Part-of-Speech tagging is a very useful foundation of NLP and deeper NLP concepts. The action involves analysing text and returning the tokens of the text with the appropriate Part-of-Speech (POS) tags.
Read this blog post on my website for a better experience (dev.to please implement markdown tables)!
- ADJ: adjective -> super cat
- ADP: apposition -> my friend Liam
- ADV: adverb -> The boy ran quickly
- AUX: auxiliary -> He will make
- CCONJ: coordinating conjunction -> this and that
- DET: determiner -> the squirrel
- INTJ: interjection -> Oi!
- NOUN: noun -> the dog
- NUM: numeral -> one fork
- PART: particle -> not Sam ’s
- PRON: pronoun -> he shouts
- PROPN: proper noun -> Helsinki is beautiful
- PUNCT: punctuation -> Hello , there !
- SCONJ: subordinating conjunction -> I do this while they do that
- SYM: symbol -> 5 + 10
- VERB: verb -> They think that
- X: other -> this asd;lfkjasd;flkj
Source: Universal POS tags
Above is a list of the standardised POS tags. You will probably recognise many of them from English class.
Courtesy of Spacy’s visualiser (as always!), below I have included an example where the phrase “This is my house while I live here” has been analysed and POS tags have been assigned. You can see that the tags line up with what would be expected from the list above.

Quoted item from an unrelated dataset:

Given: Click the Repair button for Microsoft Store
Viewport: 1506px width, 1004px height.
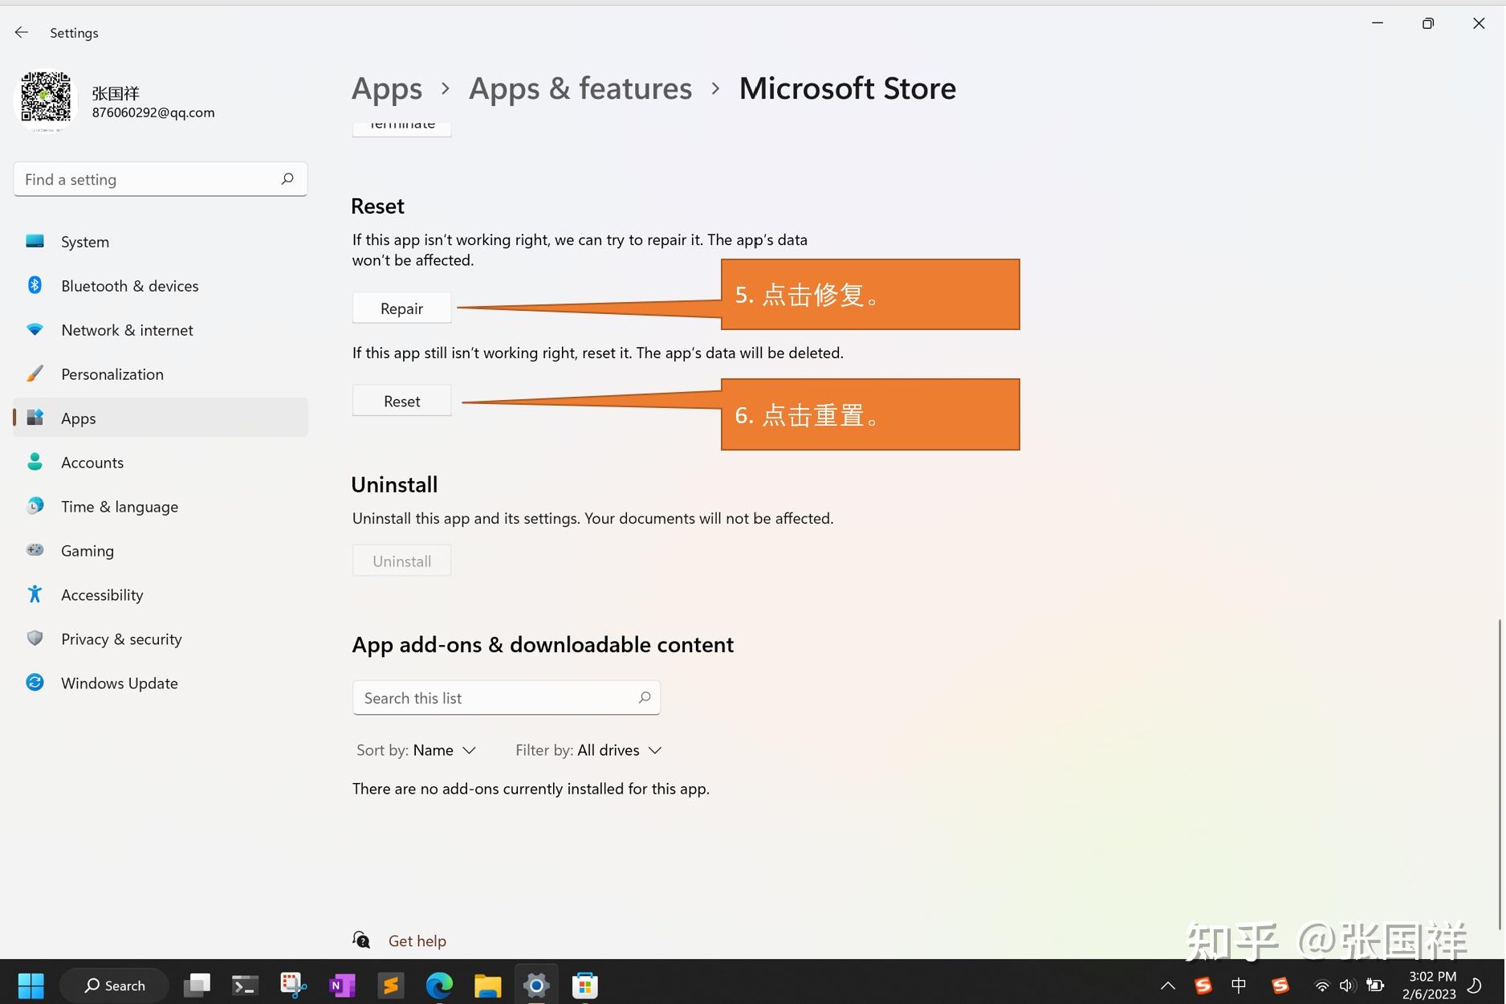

There are many different ways that POS Tags are assigned. These methods include dynamic programming algorithms (such as the popular Viterbi algorithm). It is common to see hidden Markov models implemented in POS-tagging algorithms. As with many modern NLP elements, machine learning is now very popular for POS-tagging. In this case, computers analyse corpora of text which has been appropriately tagged already and try to learn how to tag tokens itself.